- [Task to carry out]:
Write out the listing as a numbered list, leaving out blank lines, starting at its first line and ending at the line that contains "(x=26, y=99)".

- [Records provided]:
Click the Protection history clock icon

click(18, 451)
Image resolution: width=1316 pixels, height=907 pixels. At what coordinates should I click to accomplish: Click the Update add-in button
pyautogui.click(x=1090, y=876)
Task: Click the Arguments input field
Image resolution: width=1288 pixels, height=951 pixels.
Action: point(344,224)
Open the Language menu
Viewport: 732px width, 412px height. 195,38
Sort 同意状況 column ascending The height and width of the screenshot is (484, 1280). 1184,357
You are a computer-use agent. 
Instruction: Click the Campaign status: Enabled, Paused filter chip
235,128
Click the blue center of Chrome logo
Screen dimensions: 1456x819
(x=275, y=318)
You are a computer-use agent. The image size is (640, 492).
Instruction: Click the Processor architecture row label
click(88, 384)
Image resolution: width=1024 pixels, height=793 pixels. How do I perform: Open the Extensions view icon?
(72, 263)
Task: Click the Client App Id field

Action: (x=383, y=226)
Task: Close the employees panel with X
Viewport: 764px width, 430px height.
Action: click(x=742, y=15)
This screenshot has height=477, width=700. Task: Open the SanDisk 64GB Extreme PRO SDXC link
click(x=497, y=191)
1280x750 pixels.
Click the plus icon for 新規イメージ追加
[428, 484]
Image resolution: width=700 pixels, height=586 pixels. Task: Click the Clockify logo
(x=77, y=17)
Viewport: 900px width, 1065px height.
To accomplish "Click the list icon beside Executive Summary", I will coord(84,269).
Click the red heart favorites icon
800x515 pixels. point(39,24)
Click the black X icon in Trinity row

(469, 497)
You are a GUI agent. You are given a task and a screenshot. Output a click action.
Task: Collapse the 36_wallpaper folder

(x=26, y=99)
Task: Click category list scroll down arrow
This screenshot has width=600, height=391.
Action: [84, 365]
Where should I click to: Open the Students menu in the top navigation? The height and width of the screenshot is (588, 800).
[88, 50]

- [Task solution]:
1. Click the Protection history clock icon
2. click(18, 451)
3. Image resolution: width=1316 pixels, height=907 pixels. At what coordinates should I click to accomplish: Click the Update add-in button
4. pyautogui.click(x=1090, y=876)
5. Task: Click the Arguments input field
6. Image resolution: width=1288 pixels, height=951 pixels.
7. Action: point(344,224)
8. Open the Language menu
9. Viewport: 732px width, 412px height. 195,38
10. Sort 同意状況 column ascending The height and width of the screenshot is (484, 1280). 1184,357
11. You are a computer-use agent. 
12. Instruction: Click the Campaign status: Enabled, Paused filter chip
13. 235,128
14. Click the blue center of Chrome logo
15. Screen dimensions: 1456x819
16. (x=275, y=318)
17. You are a computer-use agent. The image size is (640, 492).
18. Instruction: Click the Processor architecture row label
19. click(88, 384)
20. Image resolution: width=1024 pixels, height=793 pixels. How do I perform: Open the Extensions view icon?
21. (72, 263)
22. Task: Click the Client App Id field
23. Action: (x=383, y=226)
24. Task: Close the employees panel with X
25. Viewport: 764px width, 430px height.
26. Action: click(x=742, y=15)
27. This screenshot has height=477, width=700. Task: Open the SanDisk 64GB Extreme PRO SDXC link
28. click(x=497, y=191)
29. 1280x750 pixels.
30. Click the plus icon for 新規イメージ追加
31. [428, 484]
32. Image resolution: width=700 pixels, height=586 pixels. Task: Click the Clockify logo
33. (x=77, y=17)
34. Viewport: 900px width, 1065px height.
35. To accomplish "Click the list icon beside Executive Summary", I will coord(84,269).
36. Click the red heart favorites icon
37. 800x515 pixels. point(39,24)
38. Click the black X icon in Trinity row
39. (469, 497)
40. You are a GUI agent. You are given a task and a screenshot. Output a click action.
41. Task: Collapse the 36_wallpaper folder
42. (x=26, y=99)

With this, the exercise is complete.